Già a maggio, ricordando il ruolo che l'Italia e il governo che all'epoca presiedeva svolse nel supporto nel 1999 dei bombardamenti su Belgrado, sostenne molto berlusconianamente che il mondo libero dovrebbe (avrebbe dovuto) dialogare con la Russia di Putin e considerarla un alleato, oltre a proporre due modelli per uscire dall'impasse simili a quelli utilizzati in Kosovo e in Libano (dove però, si badi, a distanza di 20 anni la situazione non è certo tutta rose e fiori).

D'Alema sostiene che sia necessario un comprehensive agreement: "Non c'è pace vera senza le ragioni della Russia. Che sono la sua sicurezza e la tutela dei diritti delle sue minoranze nelle repubbliche ex-Urss.

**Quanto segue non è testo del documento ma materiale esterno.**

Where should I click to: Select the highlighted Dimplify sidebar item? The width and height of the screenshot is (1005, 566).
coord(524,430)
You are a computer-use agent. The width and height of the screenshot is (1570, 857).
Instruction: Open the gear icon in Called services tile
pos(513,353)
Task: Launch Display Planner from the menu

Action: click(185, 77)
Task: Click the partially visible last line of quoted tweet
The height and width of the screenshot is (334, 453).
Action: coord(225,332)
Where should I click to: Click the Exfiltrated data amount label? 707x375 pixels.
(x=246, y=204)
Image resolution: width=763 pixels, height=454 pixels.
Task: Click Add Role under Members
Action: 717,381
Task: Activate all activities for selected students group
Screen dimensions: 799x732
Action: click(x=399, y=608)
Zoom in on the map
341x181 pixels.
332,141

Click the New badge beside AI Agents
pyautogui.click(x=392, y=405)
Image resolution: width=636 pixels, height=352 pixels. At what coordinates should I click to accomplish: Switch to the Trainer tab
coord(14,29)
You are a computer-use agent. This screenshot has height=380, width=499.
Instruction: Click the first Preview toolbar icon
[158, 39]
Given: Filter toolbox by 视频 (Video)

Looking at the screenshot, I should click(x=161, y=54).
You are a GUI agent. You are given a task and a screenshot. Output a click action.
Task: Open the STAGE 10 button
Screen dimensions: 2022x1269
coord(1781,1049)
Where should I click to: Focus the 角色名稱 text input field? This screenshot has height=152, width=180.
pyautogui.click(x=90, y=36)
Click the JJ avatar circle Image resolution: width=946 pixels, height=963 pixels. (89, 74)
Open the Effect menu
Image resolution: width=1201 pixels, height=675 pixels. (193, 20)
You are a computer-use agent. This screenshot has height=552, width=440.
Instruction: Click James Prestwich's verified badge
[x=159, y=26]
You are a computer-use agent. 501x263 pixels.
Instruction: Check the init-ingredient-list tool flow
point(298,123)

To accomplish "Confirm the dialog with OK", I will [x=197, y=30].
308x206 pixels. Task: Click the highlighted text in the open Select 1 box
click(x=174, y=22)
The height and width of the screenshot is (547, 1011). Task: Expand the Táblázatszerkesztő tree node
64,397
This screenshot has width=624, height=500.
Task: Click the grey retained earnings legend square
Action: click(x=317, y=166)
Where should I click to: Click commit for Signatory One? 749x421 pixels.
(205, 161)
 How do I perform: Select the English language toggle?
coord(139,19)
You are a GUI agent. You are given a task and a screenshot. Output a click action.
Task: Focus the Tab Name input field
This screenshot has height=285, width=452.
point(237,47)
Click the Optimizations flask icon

Ma non dimentichiamo che la Russia ha perso le sue ragioni mettendo in atto la brutale aggressione all'Ucraina".

È un po' uno scioglilingua, visto che se un Paese ha delle ragioni che poi perde con la scelta di invadere un altro Paese, non si capisce come e perché l'Occidente dovrebbe tenerne ancora conto. O comunque, non si capisce come possa un accordo essere "comprensivo" se le ragioni dell'uno sono state già affermate con la forza e di certo non sarà in vena di fare concessioni.

L'ex premier nel suo arzigogolato ragionamento, però, si dice certo di una cosa: l'Europa deve essere protagonista del processo di pace.

Il che equivale a dire, e lo fece già il mese scorso, che il Vecchio Continente debba dare garanzie di sicurezza alla Russia e non all'Ucraina, col presidente Zelensky che rischierebbe di finire così facendo sempre più ai margini del processo decisionale sul futuro del suo popolo e del suo Paese. A decidere per l'Ucraina, insomma, sarebbero tutti tranne che l'Ucraina stessa. Dov'è già stato applicato in precedenza, questo modello non è stato di certo un trionfo.